A idéia de desenvolvimento sempre comportou uma base tecnoeconômica,
mensurável pelos indicadores de crescimento e de renda. Ela supõe
de maneira implícita que o desenvolvimento tecnoeconômico é
a locomotiva que arrasta atrás de si, naturalmente, um desenvolvimento
humano cujo modelo completo e bem-sucedido é aquele dos países
renomados e desenvolvidos ou, em outras palavras, ocidentais. Esta visão
supõe que o estado atual das sociedades ocidentais constitui o objetivo
e a finalidade da história humana.
O desenvolvimento durável não faz mais do que temperar o desenvolvimento
com a consideração do contexto ecológico, mas sem questionar
seus princípios; no desenvolvimento humano, a palavra humano apresenta-se
vazia de qualquer substância, a menos que remeta ao modelo humano ocidental
que, por certo, comporta traços essencialmente positivos, mas também,
é sempre bom repetir, certos traços essencialmente negativos.
O desenvolvimento, noção aparentemente universalista, também
constitui um mito típico do sociocentrismo ocidental, um motor de ocidentalização
forçada, um instrumento de colonização de subdesenvolvidos
(o Sul) pelo Norte.
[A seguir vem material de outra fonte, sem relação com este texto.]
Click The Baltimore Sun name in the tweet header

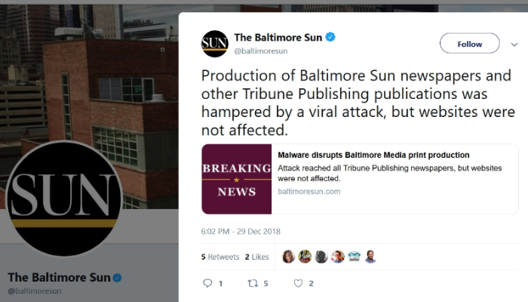pyautogui.click(x=278, y=38)
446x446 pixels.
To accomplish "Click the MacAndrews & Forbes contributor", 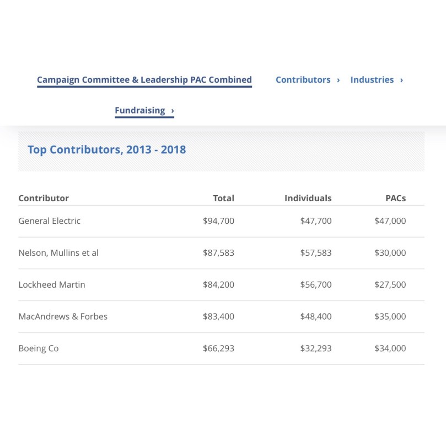I will click(x=63, y=316).
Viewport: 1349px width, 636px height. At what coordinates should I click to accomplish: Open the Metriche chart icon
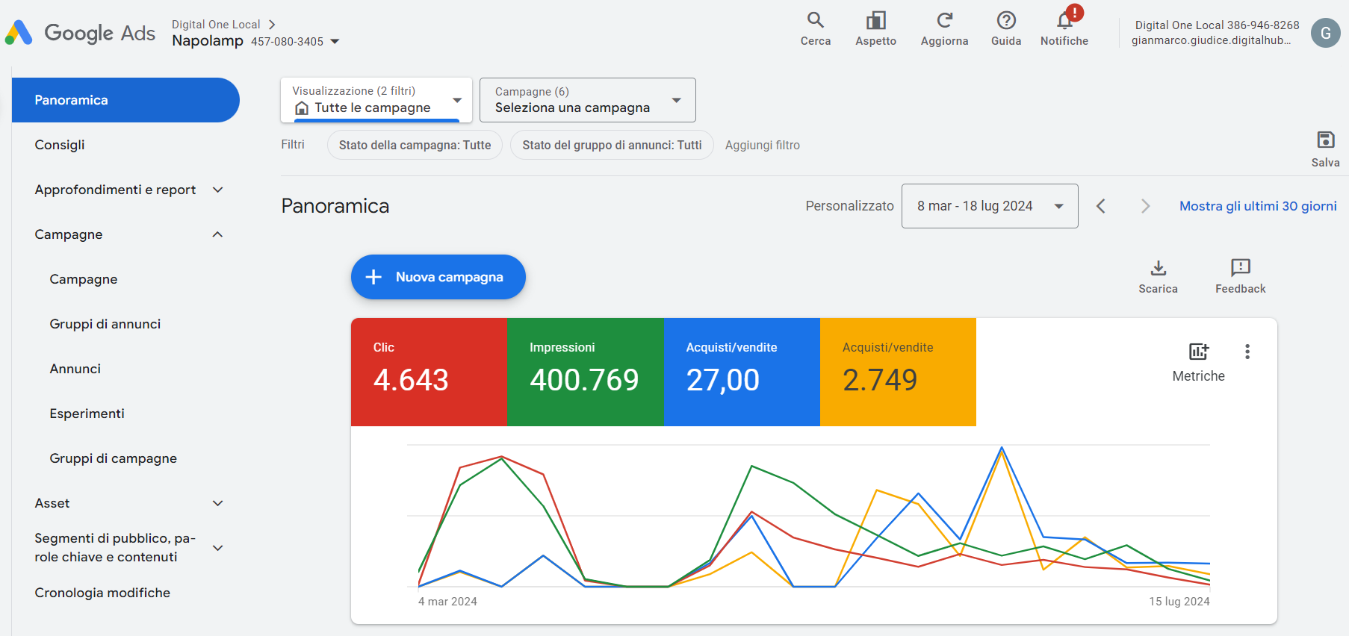1198,352
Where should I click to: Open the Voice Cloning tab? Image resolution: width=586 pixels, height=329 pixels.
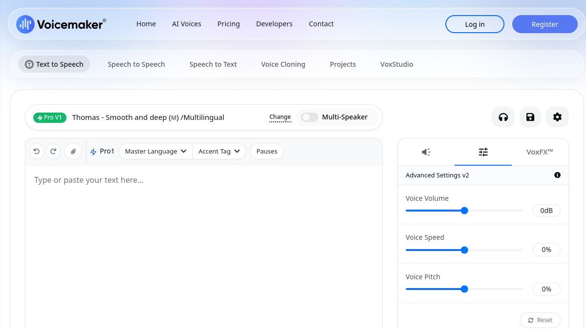coord(283,64)
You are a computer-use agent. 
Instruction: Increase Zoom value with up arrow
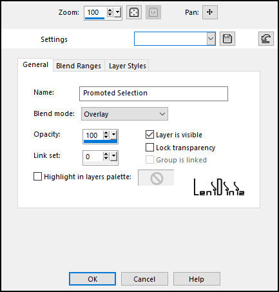(x=110, y=10)
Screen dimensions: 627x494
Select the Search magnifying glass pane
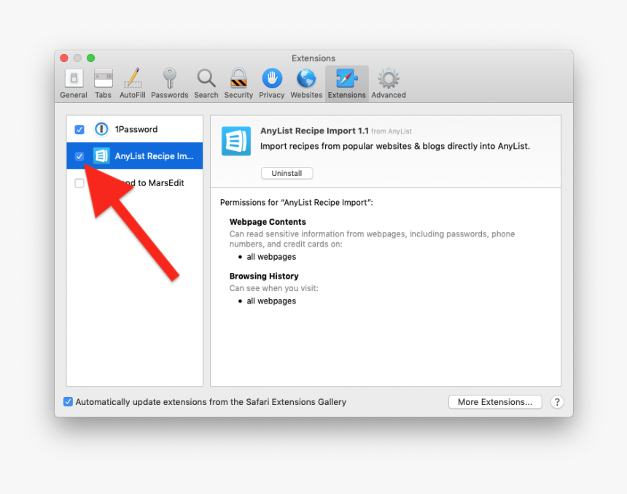coord(206,83)
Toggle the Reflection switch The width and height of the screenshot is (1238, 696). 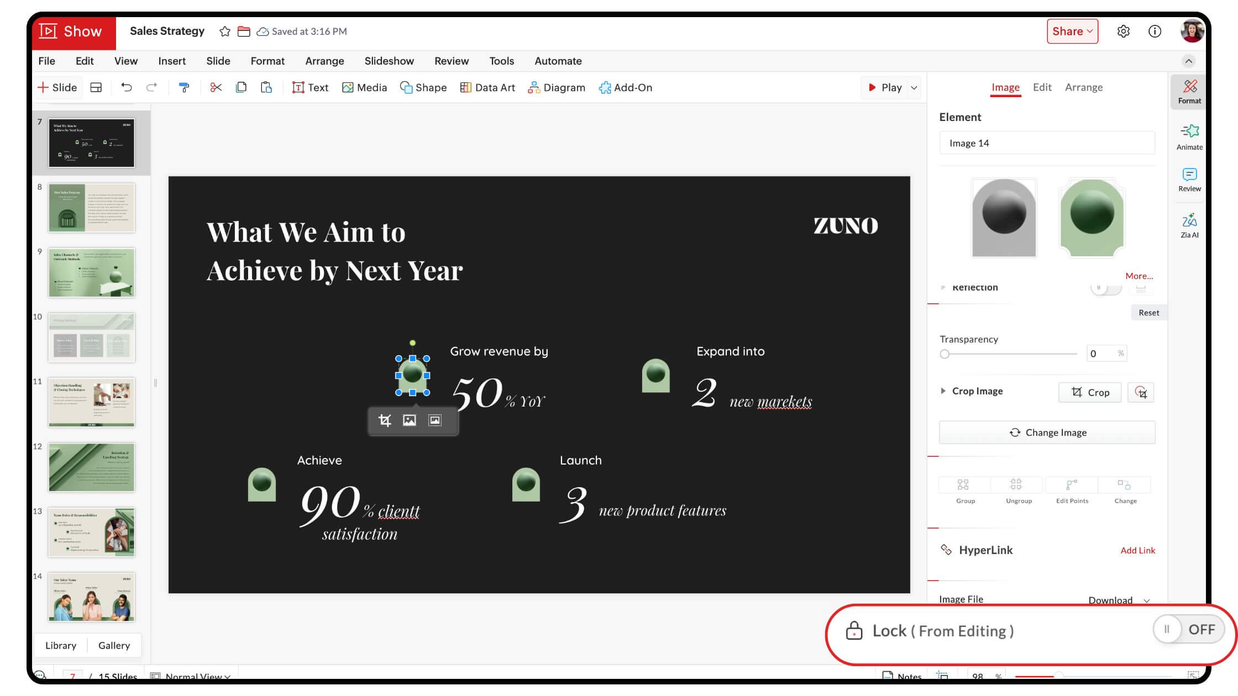click(1105, 287)
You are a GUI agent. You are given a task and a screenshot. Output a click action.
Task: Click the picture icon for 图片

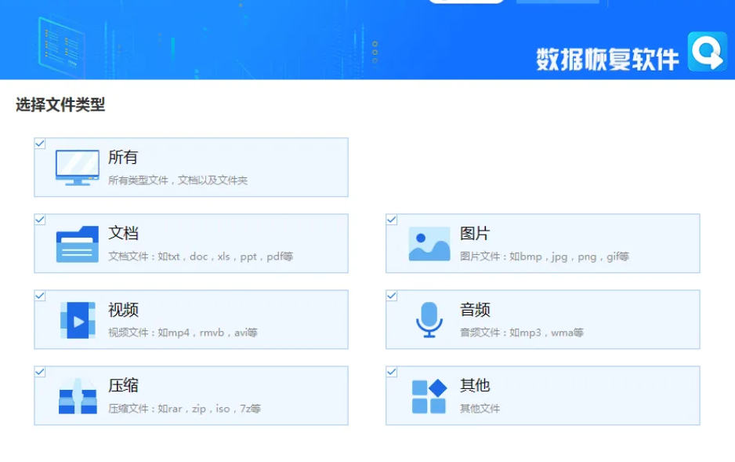click(x=429, y=244)
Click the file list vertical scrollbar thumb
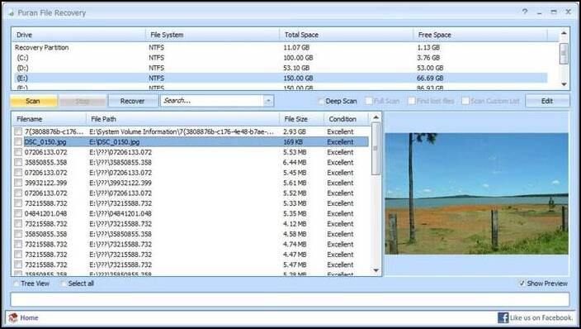Image resolution: width=581 pixels, height=329 pixels. [x=376, y=149]
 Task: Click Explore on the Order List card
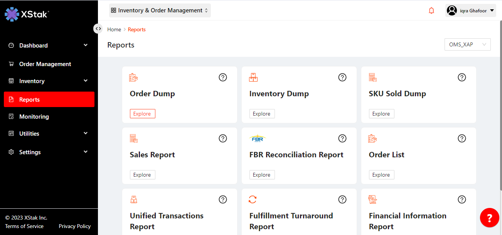[381, 175]
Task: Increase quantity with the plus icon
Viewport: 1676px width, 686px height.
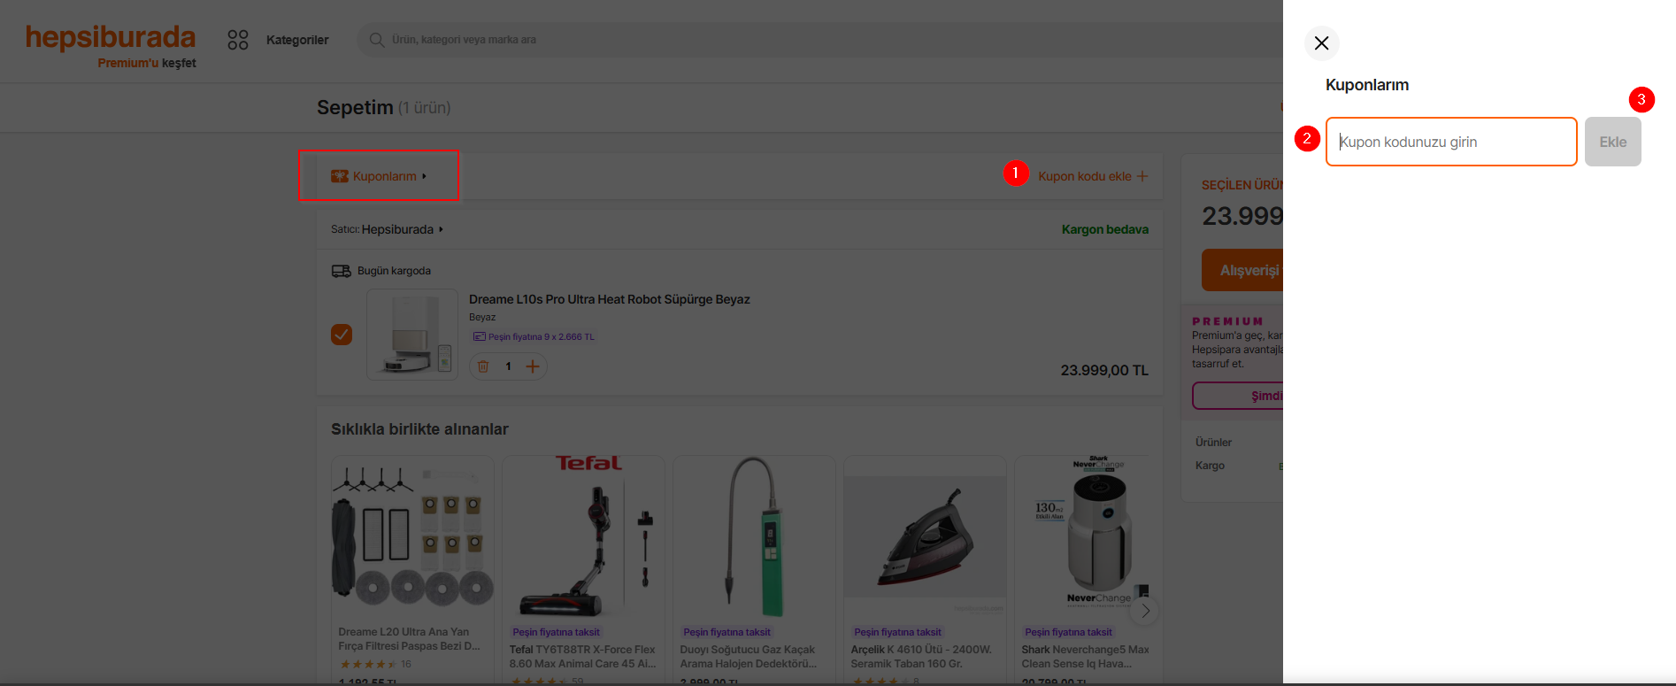Action: 533,366
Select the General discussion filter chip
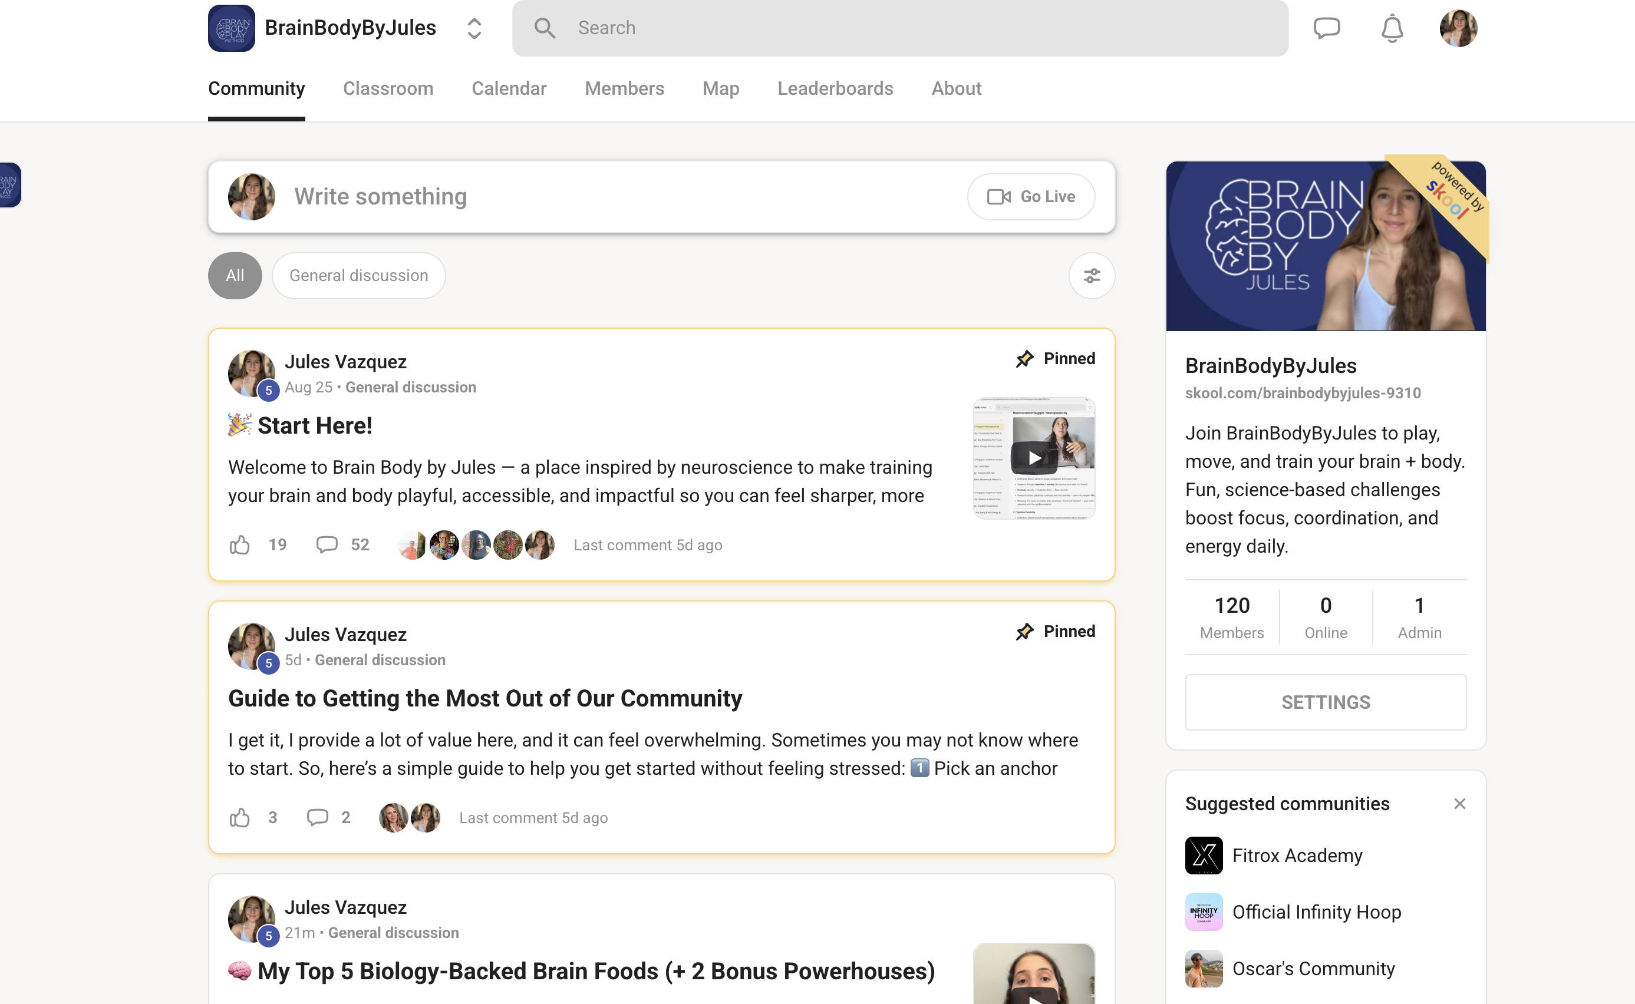Viewport: 1635px width, 1004px height. 359,276
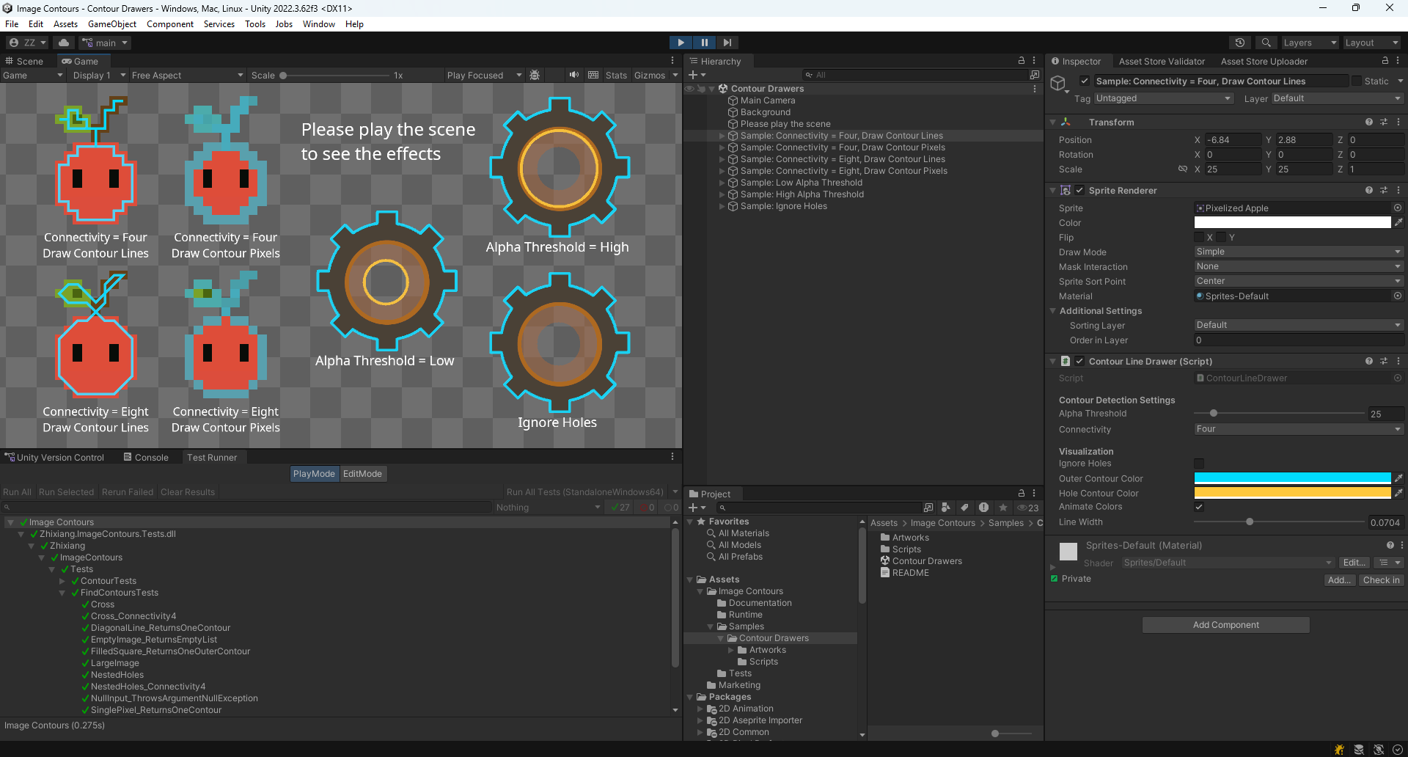The height and width of the screenshot is (757, 1408).
Task: Click the Add Component button
Action: point(1225,625)
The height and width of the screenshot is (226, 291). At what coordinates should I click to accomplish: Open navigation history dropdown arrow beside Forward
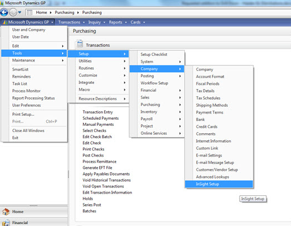click(x=20, y=12)
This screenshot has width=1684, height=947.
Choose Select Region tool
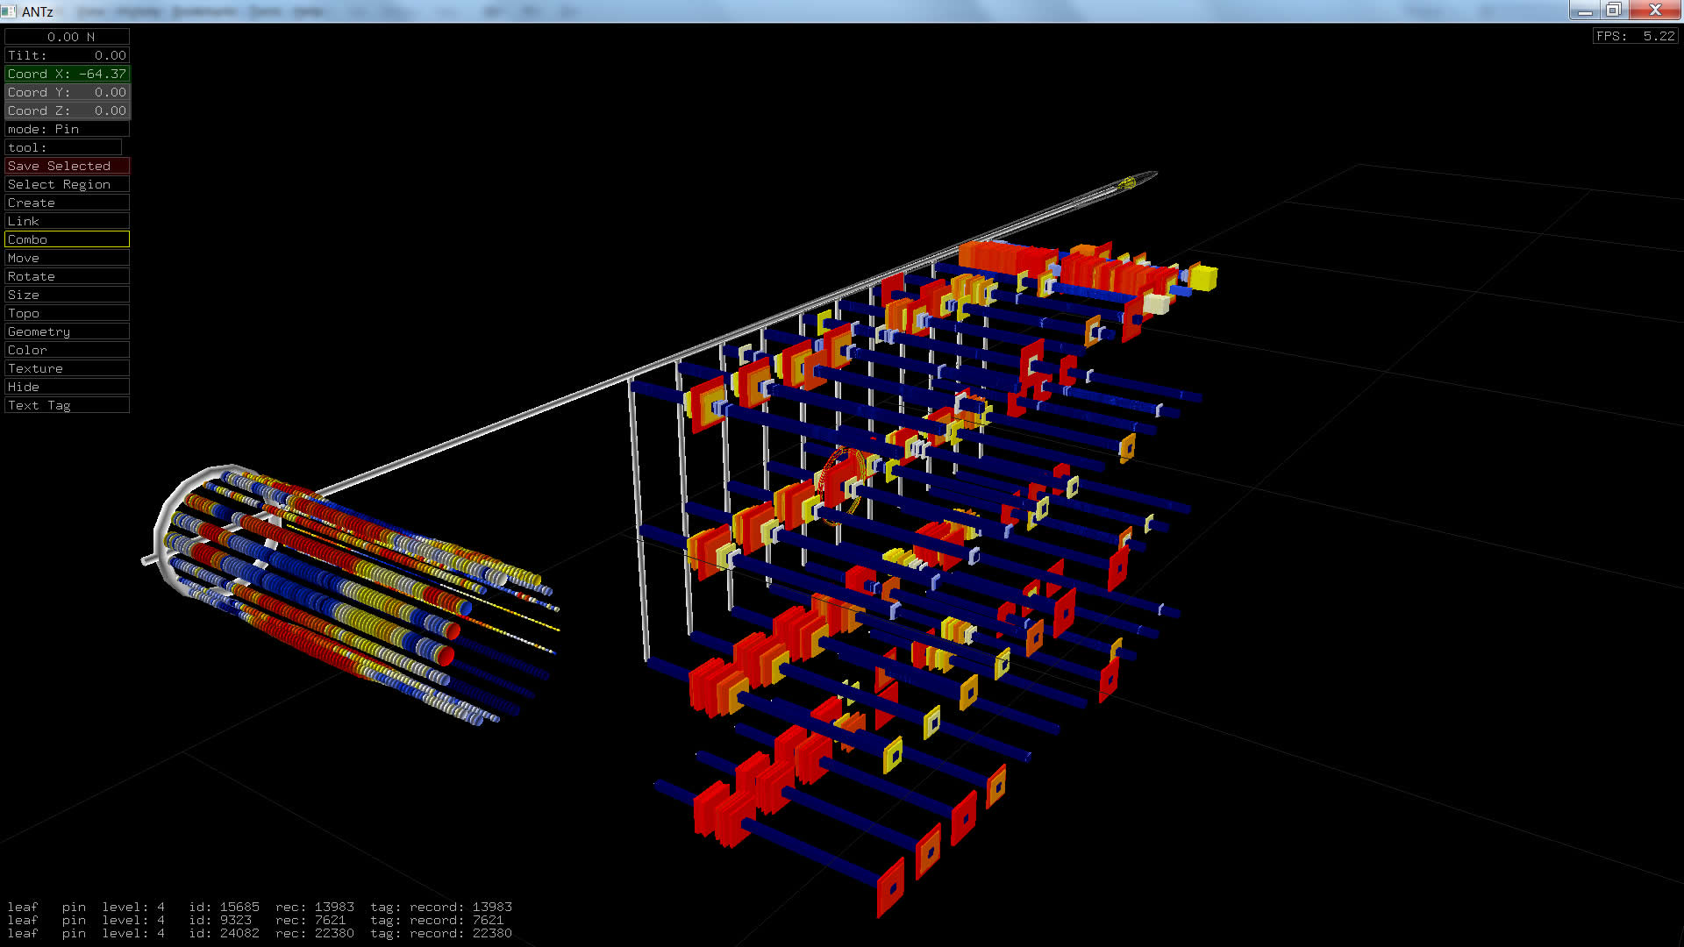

Como justamente diz Serge Latouche, esses valores ocidentais
(do desenvolvimento) são precisamente aqueles que é preciso pôr
em causa para encontrar solução para os problemas do mundo contemporâneo
(Le Monde Diplomatique, maio de 2001)..."
Edgar Morin
Depois dessa longa mas imprescindível
epígrafe fica difícil dizer mais alguma coisa. Vamos tentar. A
pretexto de uma falsa polêmica: desenvolvimento versus ecologia. Primeiramente,
desculpem-me pela epígrafe, mas ela é necessária. Segundamente,
sei que vou gastar meu cérebro e tinta à toa. Afinal, o pensamento
único é hegemônico não por acaso. Mas vamos aos fatos.
Somos um primata bípede pretensioso e arrogante. Somos um dos seres vivos
mais recentes do planeta. O percevejo, o cupim, o piolho têm milhares
e milhares de anos - sem falar nas bactérias - ou seja, têm mais
direitos sobre a Terra do que nós, ditos homo sapiens. Somos os maiores
predadores, destruidores e cruéis seres. Pior que qualquer erva daninha.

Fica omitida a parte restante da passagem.